> _Page extract_:
= = = = = = =
Background: The underlying mechanisms of the potential tumor-suppressive effects of ginsenoside Rh2 are complex. N6-methyladenosine (m6A) RNA methylation is usually dysregulated in cancer. This study explored the regulatory effect of ginsenoside Rh2 on m6A RNA methylation in cancer. Methods: m6A RNA quantification and gene-specific m6A RIP-qPCR assays were applied to assess total and gene-specific m6A RNA levels. Co-immunoprecipitation, fractionation western blotting, and immunofluorescence staining were performed to detect protein interactions and distribution. QRT-PCR, dual-luciferase, and ChIP-qPCR assays were conducted to check the transcriptional regulation. Results: Ginsenoside Rh2 reduces m6A RNA methylation and KIF26B expression in a dose-dependent manner in some cancers. KIF26B interacts with ZC3H13 and CBLL1 in the cytoplasm of cancer cells and enhances their nuclear distribution. KIF26B inhibition reduces m6A RNA methylation level in cancer cells. SRF bound to the KIF26B promoter and activated its transcription. SRF mRNA m6A abundance significantly decreased upon KIF26B silencing. SRF knockdown suppressed cancer cell proliferation and growth both in vitro and in vivo, the effect of which was partly rescued by KIF26B overexpression. Conclusion: ginsenoside Rh2 reduces m6A RNA methylation via downregulating KIF26B expression in some cancer cells. KIF26B elevates m6A RNA methylation via enhancing ZC3H13/CBLL1 nuclear localization. KIF26B-SRF forms a positive feedback loop facilitating tumor growth.
= = = = = = =
[Stored entries]
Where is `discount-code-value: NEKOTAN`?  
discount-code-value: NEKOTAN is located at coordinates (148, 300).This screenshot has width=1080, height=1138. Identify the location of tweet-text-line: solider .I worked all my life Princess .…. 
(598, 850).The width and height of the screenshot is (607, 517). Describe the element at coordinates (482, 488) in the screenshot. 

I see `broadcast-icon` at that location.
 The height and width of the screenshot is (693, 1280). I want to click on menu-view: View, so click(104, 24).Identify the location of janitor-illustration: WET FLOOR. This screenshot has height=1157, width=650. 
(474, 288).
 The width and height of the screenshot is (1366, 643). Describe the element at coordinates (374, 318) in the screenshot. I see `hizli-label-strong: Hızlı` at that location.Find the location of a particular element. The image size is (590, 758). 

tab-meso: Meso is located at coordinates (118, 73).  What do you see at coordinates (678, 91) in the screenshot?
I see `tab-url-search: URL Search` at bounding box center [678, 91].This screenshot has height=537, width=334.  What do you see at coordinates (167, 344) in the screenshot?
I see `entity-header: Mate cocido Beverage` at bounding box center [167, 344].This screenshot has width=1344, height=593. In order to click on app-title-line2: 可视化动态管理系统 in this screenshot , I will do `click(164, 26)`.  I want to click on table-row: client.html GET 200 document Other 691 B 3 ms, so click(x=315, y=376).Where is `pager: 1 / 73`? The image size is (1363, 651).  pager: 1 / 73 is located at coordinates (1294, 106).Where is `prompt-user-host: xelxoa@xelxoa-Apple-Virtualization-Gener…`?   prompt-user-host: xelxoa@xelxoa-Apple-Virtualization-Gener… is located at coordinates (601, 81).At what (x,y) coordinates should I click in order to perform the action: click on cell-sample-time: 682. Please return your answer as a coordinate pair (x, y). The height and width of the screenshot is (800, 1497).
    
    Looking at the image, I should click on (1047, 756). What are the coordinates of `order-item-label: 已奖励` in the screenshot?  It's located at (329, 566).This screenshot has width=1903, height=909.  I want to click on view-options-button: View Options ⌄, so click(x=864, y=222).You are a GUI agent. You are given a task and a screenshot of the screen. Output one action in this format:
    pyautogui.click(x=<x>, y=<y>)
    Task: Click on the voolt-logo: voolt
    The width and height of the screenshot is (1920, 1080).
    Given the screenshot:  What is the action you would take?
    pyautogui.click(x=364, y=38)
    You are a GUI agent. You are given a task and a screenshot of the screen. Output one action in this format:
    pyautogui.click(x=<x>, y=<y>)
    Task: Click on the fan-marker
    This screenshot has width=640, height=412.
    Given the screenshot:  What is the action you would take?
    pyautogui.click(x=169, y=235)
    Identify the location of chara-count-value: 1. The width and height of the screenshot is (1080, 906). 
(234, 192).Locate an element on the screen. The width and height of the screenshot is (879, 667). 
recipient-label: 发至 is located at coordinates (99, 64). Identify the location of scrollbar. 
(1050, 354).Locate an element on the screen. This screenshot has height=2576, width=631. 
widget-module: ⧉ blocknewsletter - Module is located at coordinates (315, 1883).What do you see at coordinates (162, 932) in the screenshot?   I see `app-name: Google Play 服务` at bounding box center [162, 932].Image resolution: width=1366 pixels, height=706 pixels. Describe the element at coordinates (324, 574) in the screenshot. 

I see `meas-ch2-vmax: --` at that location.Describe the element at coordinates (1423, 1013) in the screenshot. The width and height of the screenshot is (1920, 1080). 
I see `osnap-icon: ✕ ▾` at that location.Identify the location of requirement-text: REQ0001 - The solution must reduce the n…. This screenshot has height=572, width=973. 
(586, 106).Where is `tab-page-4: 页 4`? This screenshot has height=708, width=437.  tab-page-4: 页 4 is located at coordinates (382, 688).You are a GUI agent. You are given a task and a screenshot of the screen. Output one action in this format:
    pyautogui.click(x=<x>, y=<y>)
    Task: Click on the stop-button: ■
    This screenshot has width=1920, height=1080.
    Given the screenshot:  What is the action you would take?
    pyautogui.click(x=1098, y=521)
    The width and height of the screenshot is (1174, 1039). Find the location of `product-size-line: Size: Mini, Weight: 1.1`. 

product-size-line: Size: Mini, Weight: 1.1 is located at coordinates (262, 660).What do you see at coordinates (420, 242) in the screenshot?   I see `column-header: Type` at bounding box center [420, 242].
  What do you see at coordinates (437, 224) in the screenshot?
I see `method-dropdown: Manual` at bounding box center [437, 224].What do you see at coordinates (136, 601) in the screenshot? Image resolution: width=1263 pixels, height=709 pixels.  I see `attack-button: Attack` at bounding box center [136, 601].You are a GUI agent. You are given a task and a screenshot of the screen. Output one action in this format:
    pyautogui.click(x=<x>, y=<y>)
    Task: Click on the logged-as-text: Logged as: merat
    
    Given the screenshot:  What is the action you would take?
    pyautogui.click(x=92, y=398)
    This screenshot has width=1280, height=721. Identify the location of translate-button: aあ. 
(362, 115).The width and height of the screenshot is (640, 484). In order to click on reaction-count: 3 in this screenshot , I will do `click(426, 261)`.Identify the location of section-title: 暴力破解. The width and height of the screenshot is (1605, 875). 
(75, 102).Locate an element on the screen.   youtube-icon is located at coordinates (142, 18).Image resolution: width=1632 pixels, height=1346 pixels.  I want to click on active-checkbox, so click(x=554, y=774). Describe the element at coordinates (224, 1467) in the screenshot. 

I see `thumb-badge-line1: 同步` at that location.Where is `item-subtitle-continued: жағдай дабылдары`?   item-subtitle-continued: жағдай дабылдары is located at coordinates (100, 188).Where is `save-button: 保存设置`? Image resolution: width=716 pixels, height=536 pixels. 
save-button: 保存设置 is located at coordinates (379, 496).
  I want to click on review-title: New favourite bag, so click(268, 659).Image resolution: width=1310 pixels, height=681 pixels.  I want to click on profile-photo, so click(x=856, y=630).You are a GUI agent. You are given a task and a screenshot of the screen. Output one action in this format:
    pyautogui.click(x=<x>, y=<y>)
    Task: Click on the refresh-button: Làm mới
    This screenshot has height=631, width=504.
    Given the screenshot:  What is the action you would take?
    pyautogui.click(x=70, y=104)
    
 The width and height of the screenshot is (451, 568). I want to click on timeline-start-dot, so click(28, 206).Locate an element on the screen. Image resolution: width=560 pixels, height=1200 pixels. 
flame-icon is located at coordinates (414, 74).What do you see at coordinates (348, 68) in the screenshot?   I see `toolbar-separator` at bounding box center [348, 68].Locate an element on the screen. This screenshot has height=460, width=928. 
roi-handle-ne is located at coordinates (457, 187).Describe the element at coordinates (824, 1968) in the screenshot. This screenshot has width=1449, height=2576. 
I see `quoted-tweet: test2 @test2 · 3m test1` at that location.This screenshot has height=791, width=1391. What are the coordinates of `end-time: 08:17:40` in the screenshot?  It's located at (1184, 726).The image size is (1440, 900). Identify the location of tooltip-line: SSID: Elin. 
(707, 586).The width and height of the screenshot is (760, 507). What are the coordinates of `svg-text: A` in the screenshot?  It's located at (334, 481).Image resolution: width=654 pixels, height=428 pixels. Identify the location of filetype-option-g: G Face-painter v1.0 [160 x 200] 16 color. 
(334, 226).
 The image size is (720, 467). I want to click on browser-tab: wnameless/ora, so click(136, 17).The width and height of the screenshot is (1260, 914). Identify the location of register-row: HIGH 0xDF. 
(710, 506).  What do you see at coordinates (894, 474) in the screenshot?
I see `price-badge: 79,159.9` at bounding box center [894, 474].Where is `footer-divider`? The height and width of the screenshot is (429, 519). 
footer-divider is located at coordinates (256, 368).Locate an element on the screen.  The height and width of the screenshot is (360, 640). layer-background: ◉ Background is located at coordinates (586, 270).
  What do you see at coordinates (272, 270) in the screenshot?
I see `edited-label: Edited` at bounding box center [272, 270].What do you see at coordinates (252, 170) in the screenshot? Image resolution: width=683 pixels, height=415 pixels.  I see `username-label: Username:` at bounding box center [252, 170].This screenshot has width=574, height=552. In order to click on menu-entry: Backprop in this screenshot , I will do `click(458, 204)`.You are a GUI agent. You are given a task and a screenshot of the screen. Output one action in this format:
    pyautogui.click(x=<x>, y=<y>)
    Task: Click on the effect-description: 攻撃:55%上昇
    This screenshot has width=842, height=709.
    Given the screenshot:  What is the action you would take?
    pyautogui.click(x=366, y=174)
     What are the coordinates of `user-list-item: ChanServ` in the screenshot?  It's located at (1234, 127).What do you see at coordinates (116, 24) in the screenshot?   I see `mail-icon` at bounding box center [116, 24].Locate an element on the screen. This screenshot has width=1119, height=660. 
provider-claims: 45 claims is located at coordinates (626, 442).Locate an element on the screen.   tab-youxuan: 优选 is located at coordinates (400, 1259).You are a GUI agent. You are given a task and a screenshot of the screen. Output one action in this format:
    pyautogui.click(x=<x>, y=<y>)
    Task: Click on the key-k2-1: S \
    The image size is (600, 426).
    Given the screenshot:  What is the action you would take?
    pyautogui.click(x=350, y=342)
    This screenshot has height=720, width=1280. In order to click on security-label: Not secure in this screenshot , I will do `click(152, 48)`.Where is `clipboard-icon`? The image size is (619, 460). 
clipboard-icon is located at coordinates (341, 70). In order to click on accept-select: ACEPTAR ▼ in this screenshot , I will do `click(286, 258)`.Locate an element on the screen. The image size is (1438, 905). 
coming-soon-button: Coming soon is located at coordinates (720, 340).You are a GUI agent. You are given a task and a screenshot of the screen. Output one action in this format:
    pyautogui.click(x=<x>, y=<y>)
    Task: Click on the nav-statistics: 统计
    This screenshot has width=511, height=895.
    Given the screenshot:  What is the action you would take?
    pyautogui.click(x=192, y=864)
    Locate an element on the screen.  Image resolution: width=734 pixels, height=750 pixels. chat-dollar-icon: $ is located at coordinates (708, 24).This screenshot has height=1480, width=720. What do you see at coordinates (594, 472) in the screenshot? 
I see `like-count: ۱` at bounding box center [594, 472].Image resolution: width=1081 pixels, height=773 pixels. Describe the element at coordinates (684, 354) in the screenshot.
= = = = = = =
In the ginsenoside Rh2 text, which factor binds the KIF26B promoter and activates its transcription?

SRF